Problems with the Stream interface
- From: Maciej Stachowiak <mjs eazel com>
- To: gnome-components-list gnome org
- Subject: Problems with the Stream interface
- Date: 11 Aug 2000 17:28:25 -0700
I'd like to point out a very urgent issue that I have noticed in the
design of Bonobo. The Bonobo::Stream interface is inherently
synchronous by design. This is a problem, because it means that when a
component is slow to load (because the Stream data is coming over the
network, because it's loading a lot of data, or just because it's slow
for some reason) it completely blocks the UI of the containing
application.
This is a problem for applications in general. If we want to be able
to handle large data sets, and have everything be network-transparent,
we need this kind of loading to be async. I've been told it's not a
problem for evolution because the relevant data sets are small, but I
imagine in the future someone might send a 300-page Word document
attachment, and the poor recipient will have to see the whole UI block
while it gets streamed into the view component.
It is a showstopper bug for Nautilus right now
(http://bugzilla.eazel.com/show_bug.cgi?id=1994) - when you view text
documents, images, or anything else handled by an ordinary Bonobo
control or embeddable that does not implement the special Nautilus
view interface, the whole Nautilus UI blocks while the component
loads.
Note that this problem cannot be solved just by adding a new
interface. If a component provides only the synchronous Stream
interface, it can stil block the UI, so just making some kind of Async
interface available (ProgressiveDataSink is sort of a step in this
direction), it will still block the UI; it doesn't help that some
other components might implement an async interface instead or in
addition. So we actually need to remove this synchronous interface.
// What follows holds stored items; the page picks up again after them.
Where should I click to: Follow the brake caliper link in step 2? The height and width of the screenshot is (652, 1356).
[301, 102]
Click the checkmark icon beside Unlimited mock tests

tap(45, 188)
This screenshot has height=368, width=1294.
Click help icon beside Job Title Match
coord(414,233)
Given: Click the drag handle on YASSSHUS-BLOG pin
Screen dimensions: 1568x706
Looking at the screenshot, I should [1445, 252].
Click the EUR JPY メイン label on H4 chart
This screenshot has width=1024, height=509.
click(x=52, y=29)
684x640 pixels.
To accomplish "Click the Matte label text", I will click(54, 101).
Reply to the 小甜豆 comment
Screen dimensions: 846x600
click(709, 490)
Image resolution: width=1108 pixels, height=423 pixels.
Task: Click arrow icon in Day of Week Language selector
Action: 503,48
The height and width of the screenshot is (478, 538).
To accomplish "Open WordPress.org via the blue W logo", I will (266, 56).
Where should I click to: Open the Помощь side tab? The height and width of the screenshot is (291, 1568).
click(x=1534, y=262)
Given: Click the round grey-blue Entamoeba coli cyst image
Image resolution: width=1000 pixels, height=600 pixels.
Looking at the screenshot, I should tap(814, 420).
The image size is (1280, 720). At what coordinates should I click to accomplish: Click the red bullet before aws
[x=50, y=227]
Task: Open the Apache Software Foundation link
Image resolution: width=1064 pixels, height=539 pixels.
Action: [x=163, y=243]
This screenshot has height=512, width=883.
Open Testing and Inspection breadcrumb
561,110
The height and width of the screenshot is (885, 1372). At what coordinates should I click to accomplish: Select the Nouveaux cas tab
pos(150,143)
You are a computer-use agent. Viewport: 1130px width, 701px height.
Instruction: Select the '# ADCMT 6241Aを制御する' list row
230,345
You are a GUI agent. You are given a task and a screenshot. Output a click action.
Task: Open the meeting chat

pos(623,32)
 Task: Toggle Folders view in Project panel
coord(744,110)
I'd like to point out, as an aside, why this problem arises in Bonobo
but not in Microsoft COM, even though we copied their design. On
Windows, threads are used heavily to avoid blocking, so if you want a
component to load a stream without blocking the app's UI, you just
start a new thread. In GNOME, we use asynchronicity and callbacks as
the basis of our application architecture; for this to work, all the
interfaces you need must be async.
I have a proposal for how to solve this problem. Essentially, we need
to make the Stream interface asynchronous by design. We can start with
the current Stream interface and convert all calls to not return a
value and take some sort of response listener object to which they
will deliver the results when ready. This is much like the gnome-vfs
CORBA interface for asynchronous I/O.
If we don't want to force components to be bother with the complexity
of handling asynchronous I/O (an understandable goal), it should
actually be possible to emulate the current synchronous stream
interface in terms of the async calls (so the only IDL would be for
the async stream interface, but the bonobo client-side wrappers would
provide emulated synchronous calls). This way, containers can be safe
from having components block their UI while loading, but components
are still free to be written in a hasty way that will make their own
UI completely block while loading (granted, this is far less harmful).
I am willing to commit my personal time to fixing this interface
soon. Does my proposed plan of action sound reasonable? I'd like to
start working out a detailed design on this list as soon as possible.